Attorney John Murrin – of DIAL L-A-W-Y-E-R-S fame – was thrown into involuntary bankruptcy by his creditors after failing to pay over $460,000 in sanctions and costs for pursuing frivolous claims, engaging in bad-faith litigation, and failing to comply with several court orders (which led Hennepin County District Court Judge Denise Reilly to issue a bench warrant) after all of Murrin’s claims were dismissed and he was enjoined from further pursuing claims related to the underlying lawsuit.

In a recent ruling, U.S. Bankruptcy Court Judge Gregory Kishel (D. Minn.) held that Murrin’s creditors met the requirements of 11 U.S.C. § 303(b)(1) and could throw him into bankruptcy.

Murrin challenged the involuntary bankruptcy, in part, because he claimed that his liabilities were subject of a bona fide dispute.  So, what standard did the petitioning creditors need to meet in order to commence the involuntary bankruptcy?

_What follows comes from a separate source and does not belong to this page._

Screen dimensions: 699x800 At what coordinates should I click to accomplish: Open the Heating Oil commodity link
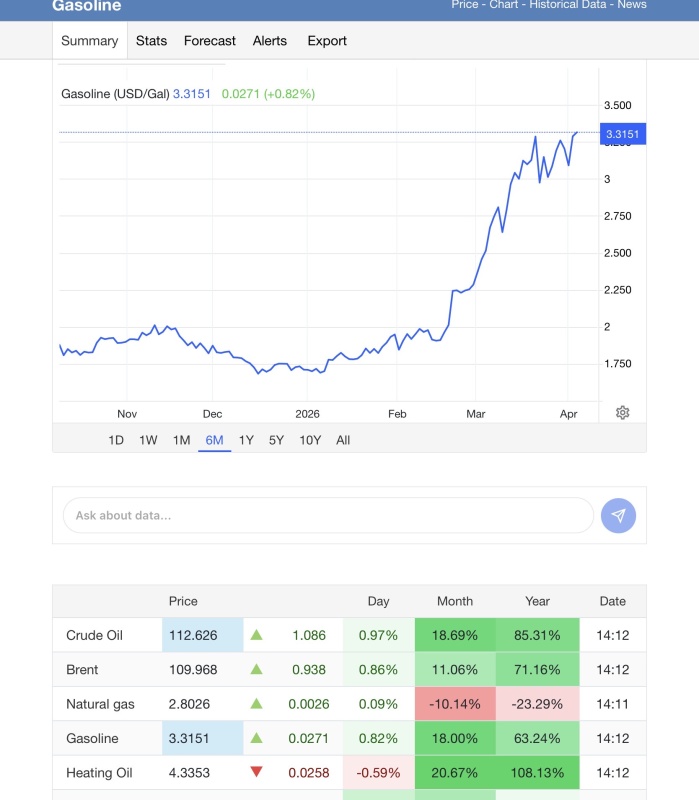click(99, 773)
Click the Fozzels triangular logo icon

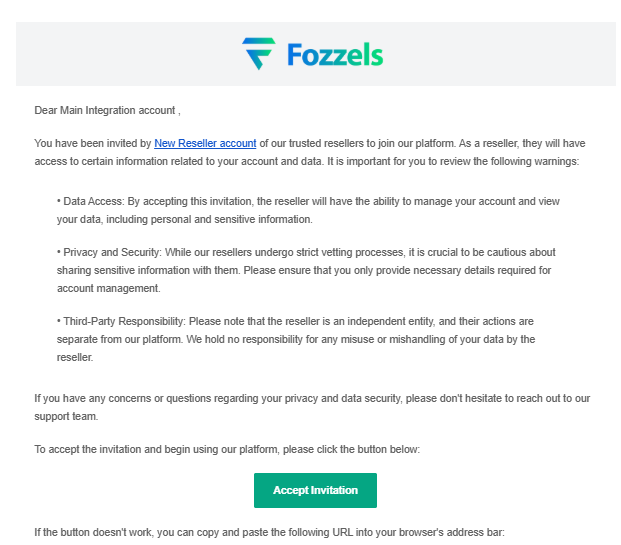point(259,53)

According to 11 U.S.C. § 303(b)(1), an involuntary bankruptcy petition may be filed:

by three or more entities, each of which is either a holder of a claim against such person that is not contingent as to liability or the subject of a bona fide dispute as to liability or amount, or an indenture trustee representing such a holder, if such noncontingent, undisputed claims aggregate at least $10,000 more than the value of any lien on property of the debtor securing such claims held by the holders of such claims

This provision acts as a safety-value so that potential creditors do not attempt to throw putative debtors into involuntary bankruptcy while there are still questions regarding a liability or amount owed that could be left to the trial court.

The Eighth Circuit has an objective standard in determining whether there is a “bona fide dispute” for purposes of 11 U.S.C. § 303(b)(1).  This standard provides that “a bona fide dispute exists if there are ‘substantial’ factual and legal questions raised by the debtor bearing upon the debtor’s liability.” This objective determination is based on a balancing test.

  • First, the petitioning creditors need to allege and show evidence that there is no dispute over liability or amount due.
  • If that evidence is produced, the putative debtor must present evidence that there is a dispute.

According to the Memorandum, the petitioning creditors cited more than enough evidence to show that there was no bona fide dispute and Murrin’s dissatisfaction with the sanctions was not enough to meet his burden.

Although I have not been a lawyer long, I know that many judges try to hide their enmity for parties in written orders.  Judge Kishel, however, did not shy away from expressing how he really felt about Murrin’s actions. Here are a couple bench slap nuggets:

Describing why sanctions were appropriate considering Murrin’s deficient pleading:

[Sanctions were appropriate after it was established that] the Murrins had not had the necessary fruits of a pre-suit investigation of fact […] to tie the petitioning creditors as active tortfeasors into John Murrin’s rambling narrative of chicanery.

The Murrins had been more than made whole, but persisted in maintaining suit against the remaining defendants without the basis for an objectively-framed prima facie case against them.

Describing the Murrin’s specific challenge under 11 U.S.C. § 303(b)(1):

John Murrin harbored no good faith in his challenge to the original judgment for attorney fees[…] And because John Murrin’s liability on an unstayed judgment was so clear cut, he could have no bona fide dispute with the contempt sanctions later imposed on him as a consequence of his unexcused and unfounded resistance to the post-judgment collection process.

Regarding the Murrins’ testimony:

Neither of the Murrins’ testimony had sufficient credibility, either internally or externally.

Ouch.

The Memorandum (as well as previous court decisions in this case) makes it perfectly clear that any judge (district court, appellate court, bankruptcy court) that touched this case was convinced that John Murrin deserved the Rule 11 sanctions that coming to him.

Because Minnesota Litigator is all about practice pointers, I think it is always worth remembering these important (and potentially cost-saving) tips:

  1. Suing everyone and their mother in a “kitchen sink” approach is not a smart litigation tactic. Make sure all claims have (at least some) basis in law or fact.
  2. Don’t make judges angry – probably a good point in non-litigation circumstances too.